Pick the lines holding the string "screenshot" out of the records and copy them.

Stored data
<<<<

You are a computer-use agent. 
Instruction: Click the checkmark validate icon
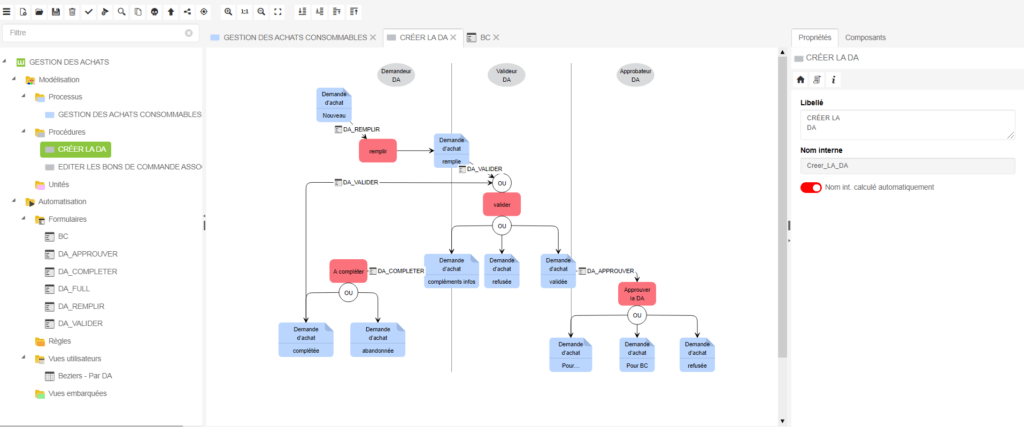pos(88,11)
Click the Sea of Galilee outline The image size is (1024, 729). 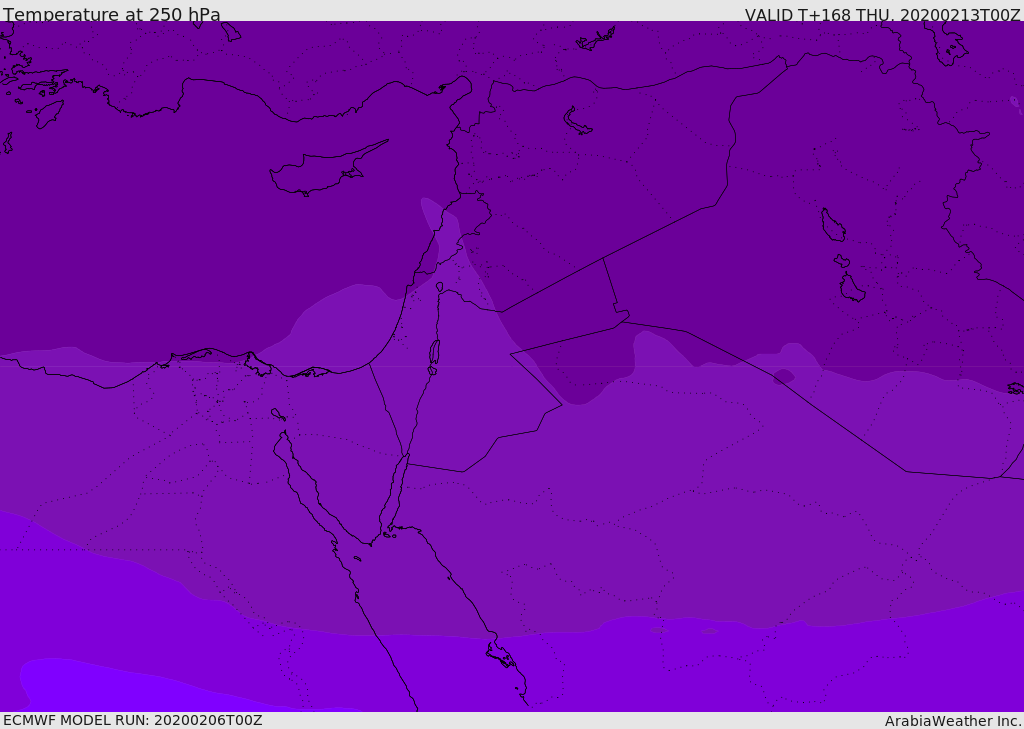[440, 287]
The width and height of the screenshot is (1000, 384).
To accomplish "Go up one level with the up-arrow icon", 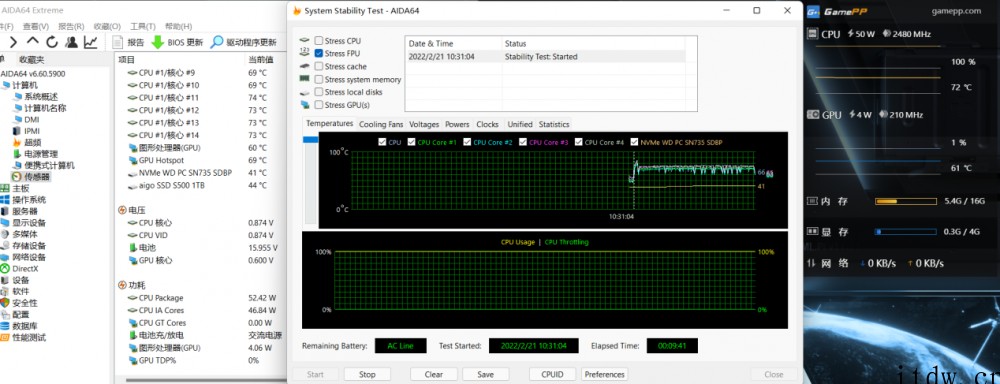I will (33, 41).

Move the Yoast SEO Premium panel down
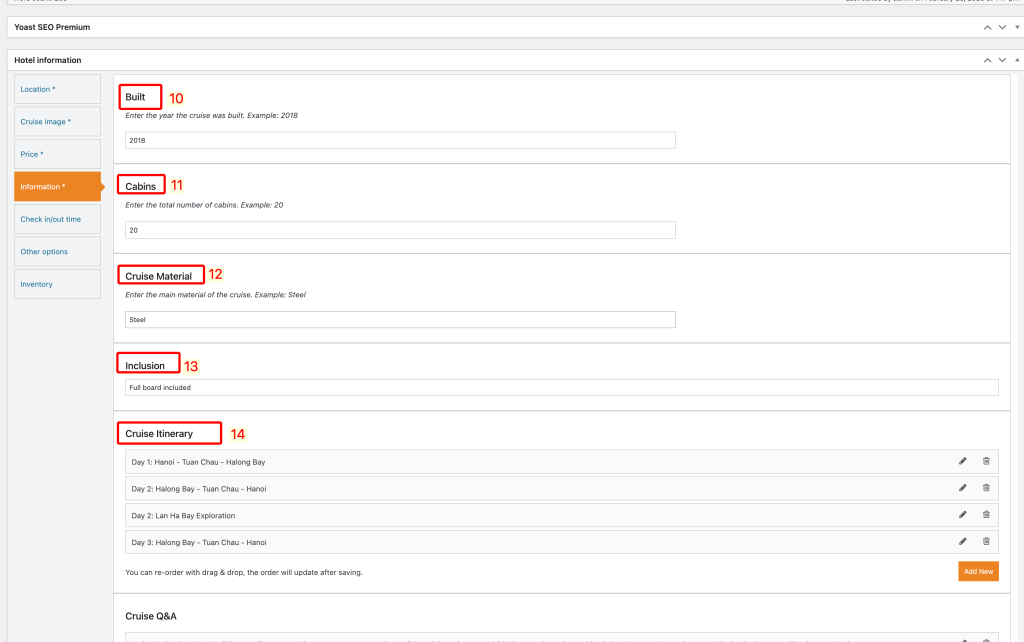(x=1002, y=27)
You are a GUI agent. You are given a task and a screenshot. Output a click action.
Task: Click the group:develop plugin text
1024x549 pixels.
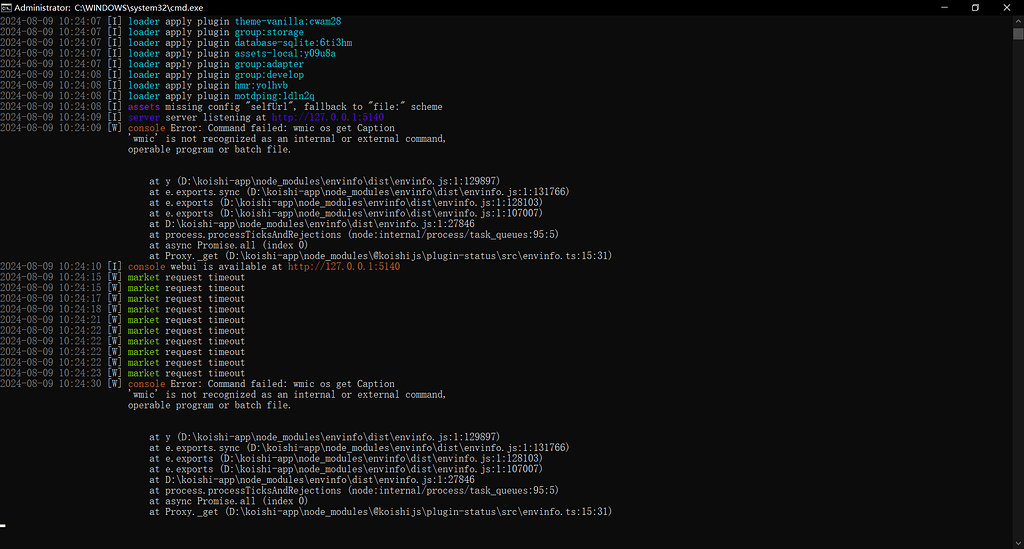tap(269, 75)
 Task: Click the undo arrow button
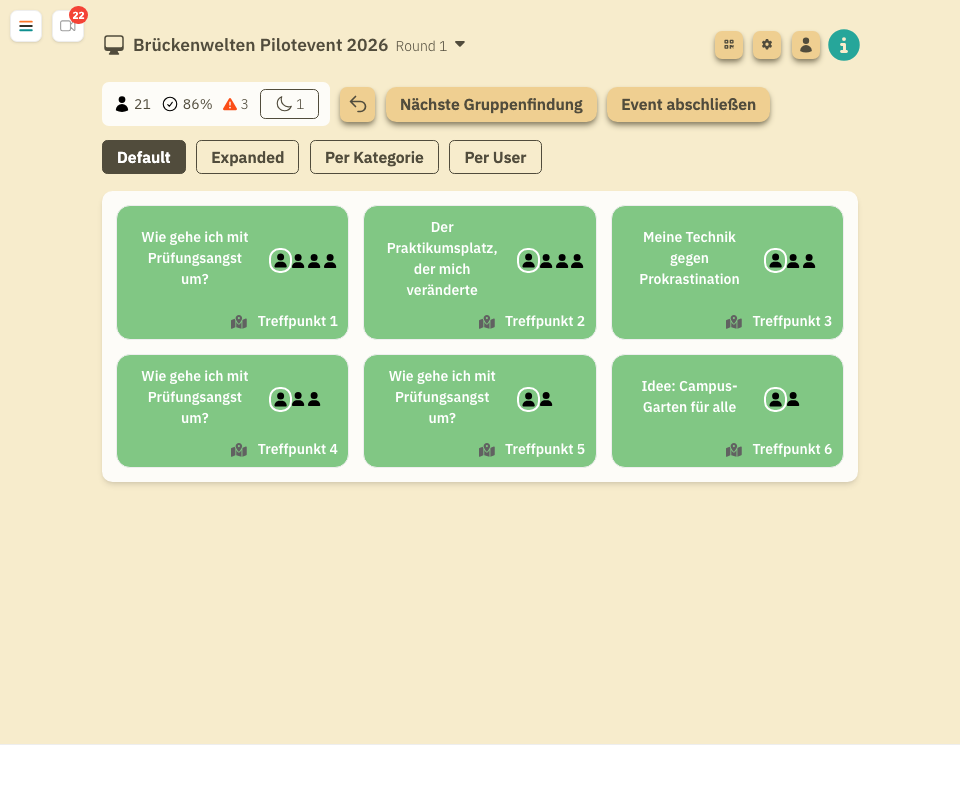tap(357, 105)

>>>>

## TASK ANSWER
The width and height of the screenshot is (1000, 384).
You are a GUI agent. You are given a task and a screenshot. Output a click action.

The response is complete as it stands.